Ein zweites Tief ist am Morgen östlich von Schottland auszumachen, es wandert im
Tagesverlauf nach Osten und erreicht am Abend die Südwestküste Norwegens. Dabei
vertieft es sich etwas und lässt der Gradienten im Nordwesten im Tagesverlauf
etwas anziehen, Warnwürdige Böen sehen die Modelle dabei unisono aber selbst auf
den Nordseeinseln mit der Passage dem sich südlich an das Tief anschließenden
Bodentrog und der in ihm eingelagerten Okklusion, die zum Abend etwas Regen
bringt, nicht. Deutlich warnaffiner geht es dagegen in Südosten und Osten
Deutschlands zu, ist doch mit dem o. a. Tiefdruckgebiet ein Frontensystem
verknüpft, das in einem weiten Bogen über Skandinavien und die Ostsee bis nach
Deutschland reicht. Dort trennt es feucht-warme Luft im Südosten von etwas
trockenerer und stabiler geschichteter Luft im Nordwesten. Aktuell (04 UTC)
verläuft die Front laut 00-UTC-Lauf von COSMO-EU und ICON etwa über der Lausitz
in Richtung Thüringen, wo sie im Bereich eines flachen Tiefs wellt und nach
Süden bis zum Bodensee bzw. Hochrhein verläuft.
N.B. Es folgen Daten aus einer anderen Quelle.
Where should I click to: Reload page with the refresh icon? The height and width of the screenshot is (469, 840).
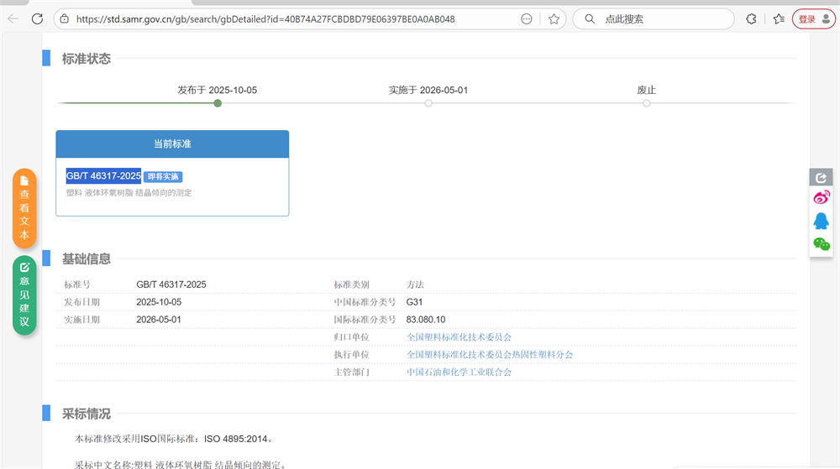click(37, 18)
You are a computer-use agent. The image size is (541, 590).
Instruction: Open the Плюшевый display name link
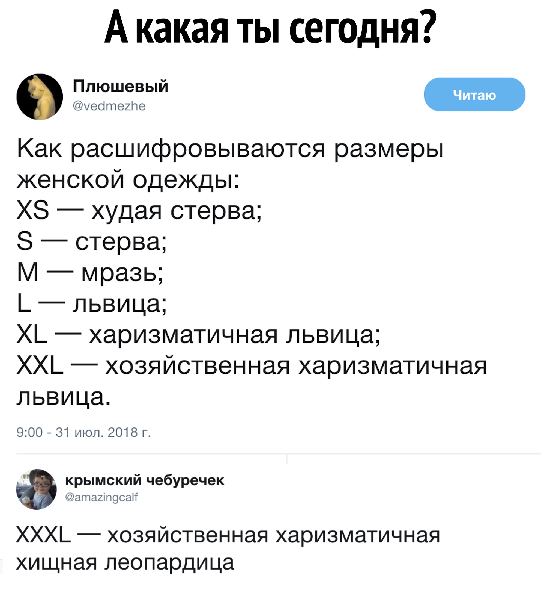click(x=121, y=86)
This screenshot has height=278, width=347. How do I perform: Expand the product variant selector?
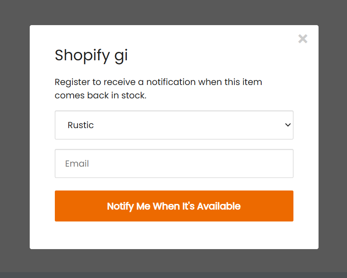pyautogui.click(x=174, y=125)
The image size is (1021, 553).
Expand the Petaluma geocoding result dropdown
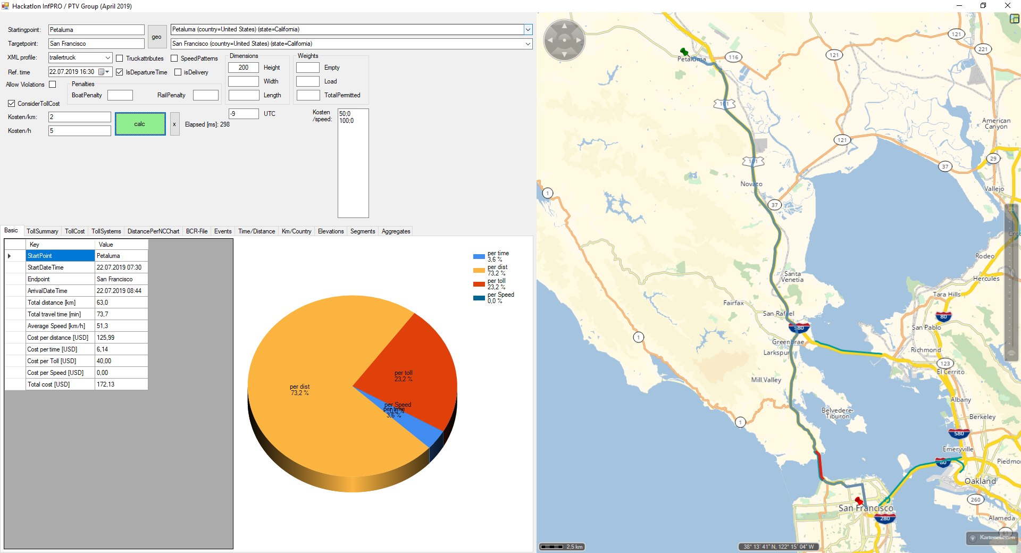coord(528,30)
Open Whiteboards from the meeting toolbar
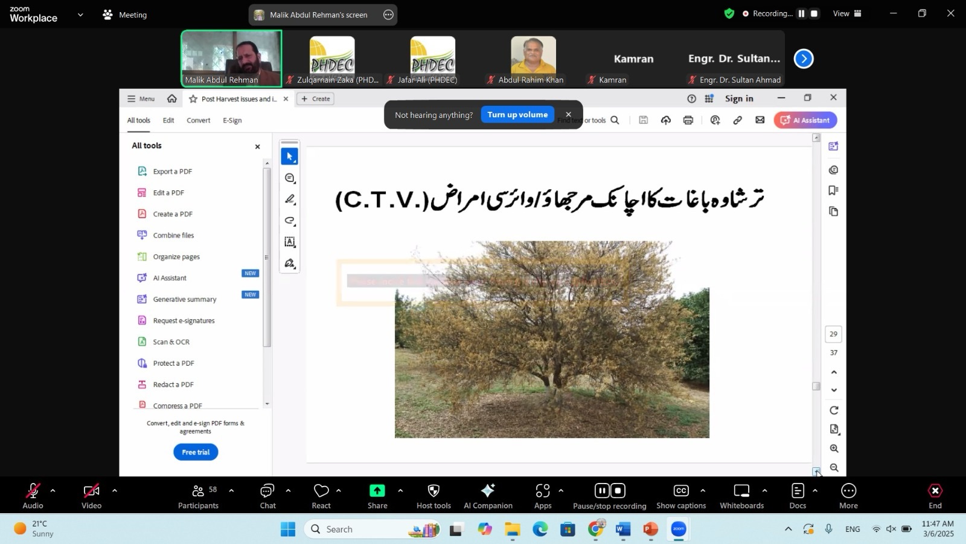966x544 pixels. click(x=741, y=491)
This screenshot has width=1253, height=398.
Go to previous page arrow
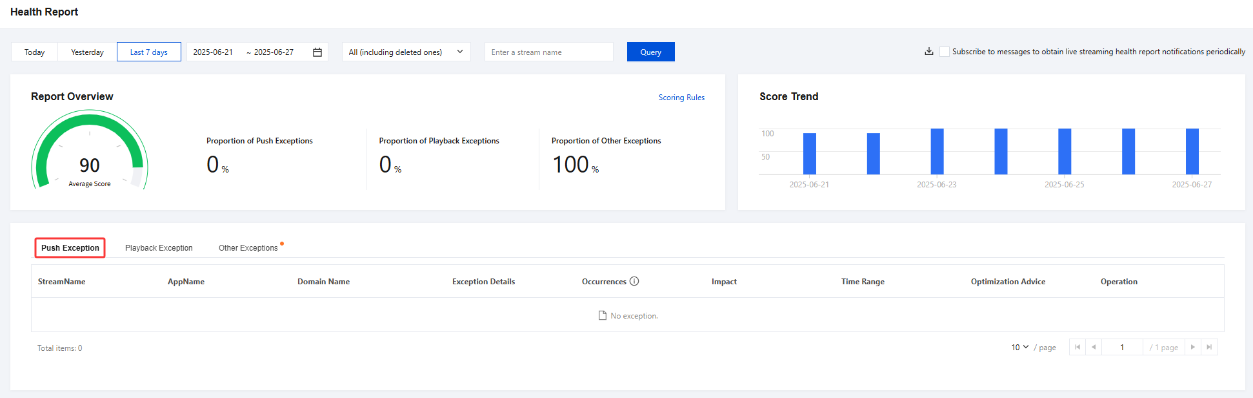(x=1094, y=348)
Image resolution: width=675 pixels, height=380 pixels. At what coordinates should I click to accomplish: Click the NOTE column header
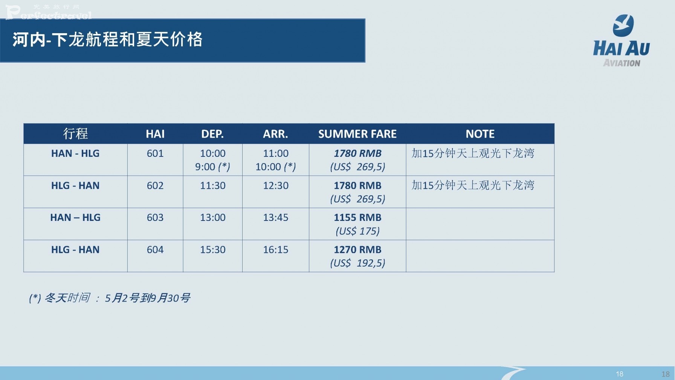tap(480, 133)
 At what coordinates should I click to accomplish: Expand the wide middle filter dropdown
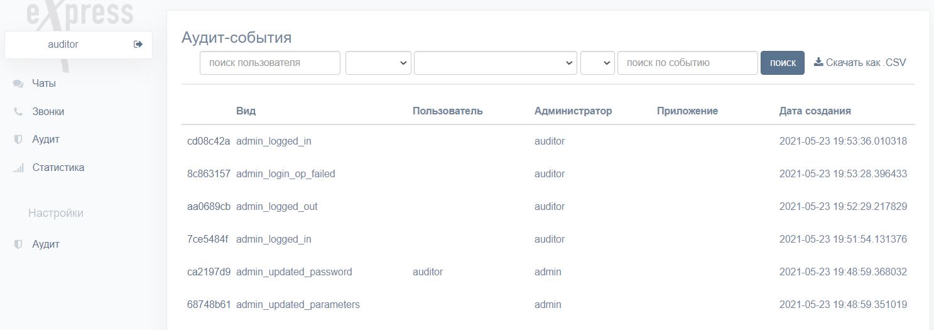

Entsprechend lässt sie sich auch
analysieren. Besagtes flaches Tief ist dabei über dem Norden Thüringens zu
finden, wo mit 1016,8 hPa die aktuell niedrigsten Druckwerte gemessen werden /
respektive wurden. Betrachtet man die gewitterrelevanten Größen, so fallen
erneut die hohen ppw-Werte im Süden und Osten ins Auge. Sie liegen laut COSMO-EU
und ICON von der Pfalz über Ostwestfalen bis zur Ostsee sowie in den Gebieten
östlich bzw. südöstlich davon bei über 30 mm, lokal bei über 40 mm. COSMO-DE
simuliert lokal sogar über 70 mm. Im Tagesverlauf ist dabei zumindest im
Südwesten eine Austrocknung der Luftmassen zu beobachten. Die CAPE-Werte im
Südosten sollen laut COSMO-EU und COSMO-DE bei über 2000 J/kg liegen, ICON
simuliert mit etwa 700 J/kg deutlich defensiver, bezüglich der KO-Indices
liefern die deutschen Modelle einheitlich Werte im Südosten Bayerns unter -5.
Wie dem auch sei, schwere Gewitter, die bezüglich Starkregens erneut
Unwetterpotential besitzen, sind im Südosten auf jeden Fall wieder zu erwarten.
Dies gilt auch, obwohl die Scherungswerte mit unter 10 m/s sowie die Lapse Rates
mit maximal -12 Grad (jeweils COSMO-EU um 12 UTC) keine übermäßig hohen Werte
annehmen.

In der Nacht zu Donnerstag kommt der Trog einerseits sehr zögerlich nach Osten
voran, andererseits greift er weiter nach Süden aus. Damit nimmt auch die
Höhenströmung - zwar sehr verhalten, aber dennoch - Fahrt auf, was das schon
ohnehin tagesgangbedingt geringere Unwetterrisiko durch Starkregen weiter
dämpft. Darüber hinaus wandert das flache Bodentief allmählich nach Osten aus,
zum Morgen soll es laut COSMO-EU etwa an der Weichsel liegen, womit auch die
sich südlich anschließende Kaltfront Deutschland weitgehend nach Osten passiert
haben sollte. Damit stellt sich auch im Südosten eine deutliche Wetterberuhigung
ein, zumal postfrontal ein merklicher Druckanstieg zu beobachten sein wird.
Während das kleinräumige Tief über der norwegischen Südwestküste unter
Abschwächung nach Nordosten zieht, kommt das mit ihm verbundene teilokkludierte
Frontensystem bis in die Mitte voran und bringt dort etwas Regen. Im Süden kann
sich, vor allem in den Schauer- und Gewittergebieten des Tages mit der
entsprechend feuchten Grundschicht, Nebel bilden.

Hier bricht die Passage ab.